The annual Mobile Library Muster provides a chance for operators from across the country to gather and discuss the latest technologies and issues affecting the delivery of services to the most remote areas.
About 50 people - some from as far away as Albury-Wodonga on the NSW-Victoria border - arrived in Ipswich at the weekend for the conference, and to check out half a dozen of the Queensland mobile libraries as they arrived in convoy at Brothers Leagues Club on Saturday afternoon.
Ipswich City Council libraries committee chairman David Pahlke said the theme for this year's muster, Driving the Change, provided an insight into the impact of technological and societal change on the mobile library service.
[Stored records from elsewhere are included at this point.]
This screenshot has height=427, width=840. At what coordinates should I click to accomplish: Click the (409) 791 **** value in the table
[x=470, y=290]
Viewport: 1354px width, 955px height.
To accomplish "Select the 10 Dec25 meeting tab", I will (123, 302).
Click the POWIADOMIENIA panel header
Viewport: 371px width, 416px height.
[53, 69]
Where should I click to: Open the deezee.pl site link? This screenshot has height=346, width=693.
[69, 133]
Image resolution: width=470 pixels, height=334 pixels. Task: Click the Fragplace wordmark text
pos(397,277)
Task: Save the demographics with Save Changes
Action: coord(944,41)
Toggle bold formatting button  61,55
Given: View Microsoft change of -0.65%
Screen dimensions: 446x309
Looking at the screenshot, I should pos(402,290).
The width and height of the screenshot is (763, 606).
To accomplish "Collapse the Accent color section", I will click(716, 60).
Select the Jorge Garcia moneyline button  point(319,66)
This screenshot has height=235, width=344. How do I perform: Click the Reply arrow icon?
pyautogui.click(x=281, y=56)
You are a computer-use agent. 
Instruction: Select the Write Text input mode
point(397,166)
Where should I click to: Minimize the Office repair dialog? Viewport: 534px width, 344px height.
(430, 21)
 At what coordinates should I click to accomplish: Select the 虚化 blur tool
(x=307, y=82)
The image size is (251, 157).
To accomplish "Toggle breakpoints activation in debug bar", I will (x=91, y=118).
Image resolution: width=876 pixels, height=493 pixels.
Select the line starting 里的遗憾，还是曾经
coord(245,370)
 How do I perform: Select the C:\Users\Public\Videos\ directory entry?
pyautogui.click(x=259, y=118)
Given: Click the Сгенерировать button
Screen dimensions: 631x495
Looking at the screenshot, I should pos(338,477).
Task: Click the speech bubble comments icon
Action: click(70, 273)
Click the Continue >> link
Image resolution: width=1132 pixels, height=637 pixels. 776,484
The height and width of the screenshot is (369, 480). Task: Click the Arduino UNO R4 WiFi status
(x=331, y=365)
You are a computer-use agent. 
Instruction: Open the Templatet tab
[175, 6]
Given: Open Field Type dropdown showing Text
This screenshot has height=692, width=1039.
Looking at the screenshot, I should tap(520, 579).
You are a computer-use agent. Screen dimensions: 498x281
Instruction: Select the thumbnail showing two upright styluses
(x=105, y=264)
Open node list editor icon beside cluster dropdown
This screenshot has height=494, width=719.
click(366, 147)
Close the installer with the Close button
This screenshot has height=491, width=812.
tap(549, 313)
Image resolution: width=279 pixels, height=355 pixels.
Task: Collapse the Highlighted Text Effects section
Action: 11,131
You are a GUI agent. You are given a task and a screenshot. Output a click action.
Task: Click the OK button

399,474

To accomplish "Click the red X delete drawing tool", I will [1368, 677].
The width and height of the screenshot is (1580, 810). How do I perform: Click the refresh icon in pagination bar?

"This includes changes in technology, such as the introduction of social networking and other applications that our clients now use, as well as the way in which communities are developing and evolving," Cr Pahlke said.
The library service's response to the January floods became an interesting topic for discussion during the weekend.
A number of the Ipswich mobile library's stops, including Goodna, Karalee and Grandchester, were severely affected.
"We worked hard to ensure the mobile library was back on the road as soon as possible," Cr Pahlke said.
"For a lot of our members, the service was one of the few pieces of stability and normalcy in their lives and we wanted them to know they could rely on it to be there."
For Upper Murray Regional Library driver and librarian Margaret Ross, the self-defence aspect of the conference was extremely valuable.
"Because a lot of the time we are out there on our own - we have to be able to defend ourselves if the unexpected should arise," Mrs Ross said.
The Albury-Wodonga local is one of many women across the country who takes on the job of not only running the library, but driving the enormous trucks that carry them to remote communities. Ipswich's mobile library is 18 metres long and carries about 7000 items including books, magazines, DVDs and CD ROMs. The library covers about 20,000km a year, visiting 13 communities with 19 services every two weeks.
In the past year, 30,000 Ipswich residents used the library's services.